Monday 21 October 2013

One of the Nuthatches came down to take food off the railings around the leaf yard, and managed to pick up two pine nuts at once.

They carry these away and cache them, returning a minute later for some more. Other birds such as tits may be watching, and fly over to steal them, but all the small seed-eating birds steal each other's caches so it probably evens out in the end.

While I was taking pictures here a Great Tit, tired of being ignored, landed on my camera as if telling me to get back to work.

The incessant cries of the young Great Crested Grebes have the same purpose, but their devoted parents are feeding them as fast as they can throughout the hours of daylight.
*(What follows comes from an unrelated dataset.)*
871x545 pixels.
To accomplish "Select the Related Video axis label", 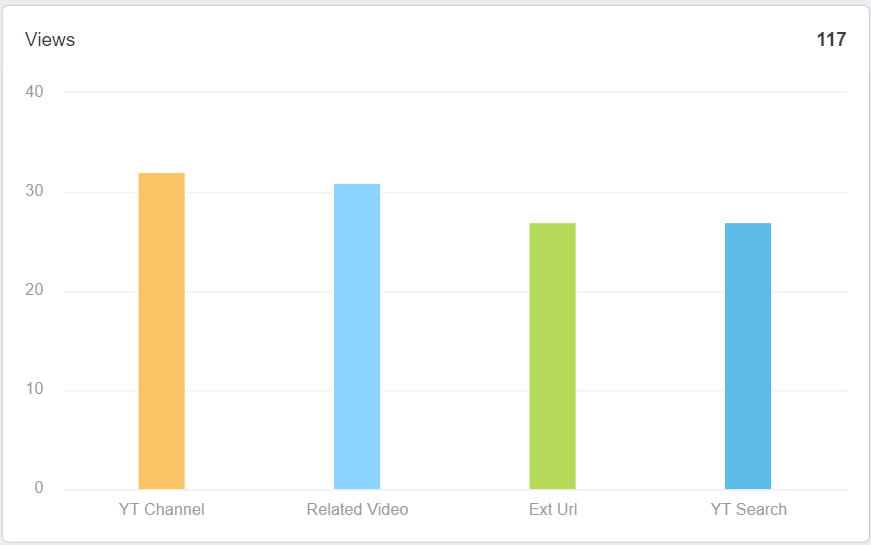I will point(357,509).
All the young grebes have become noticeably quieter this week, as they grow up.

Last Monday I put up a picture of a young Lesser Black-Backed Gull eating a pigeon on the edge of the Serpentine, and I wondered whether it had caught it itself, or had stolen it from one of the two adults that hunt pigeons. The answer seems to be the second: here the adult comes in to chase the young bird away from the kill.

The odd couple of gulls are back in their accustomed place on the south shore of the Serpentine 100 yards from the east end. The Lesser Black-Backed Gull is an adult, four or more years old. The Herring Gull is a third-winter bird, and will have fully adult plumage next year. Here they are playing silly games with leaves together.
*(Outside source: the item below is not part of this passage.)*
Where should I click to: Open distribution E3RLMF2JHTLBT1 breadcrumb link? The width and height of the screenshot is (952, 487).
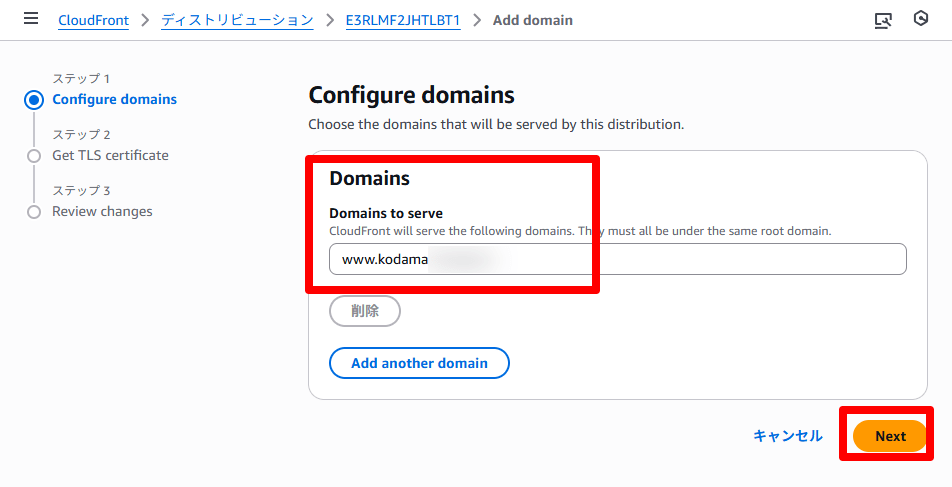coord(403,20)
They are also calling to each other in their different voices. Herring Gulls are sopranos, Lesser Black-Backs are contraltos.
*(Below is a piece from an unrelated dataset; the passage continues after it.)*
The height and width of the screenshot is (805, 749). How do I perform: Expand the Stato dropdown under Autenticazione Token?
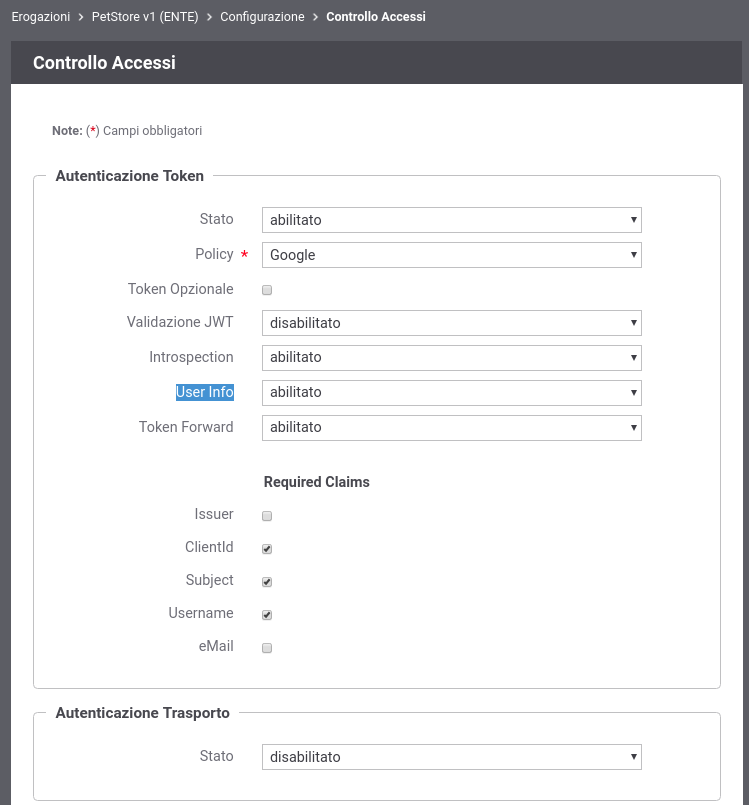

The male Tufted Ducks are coming out of eclipse and regrowing their smart white sides.

Of all the ducks on the lake, they are the last to finish their moult. They also breed later than other ducks -- though the last time that Tufted Ducks managed to breed on the Long Water was a decade ago.


  1. What a pity that no one was available to catch on camera the moment when the Great Tit landed on yours! It will be interesting to see if the two gulls breed. We seem to have a few of these mixed race pairs now. Perhaps 'diverse society' or 'pc' has invaded even our London parks?

  2. Herring Gull - Lesser Black-Back hybrids are fertile, as are those between either and Yellow-Legged Gulls, so the species blur into each other quite a lot.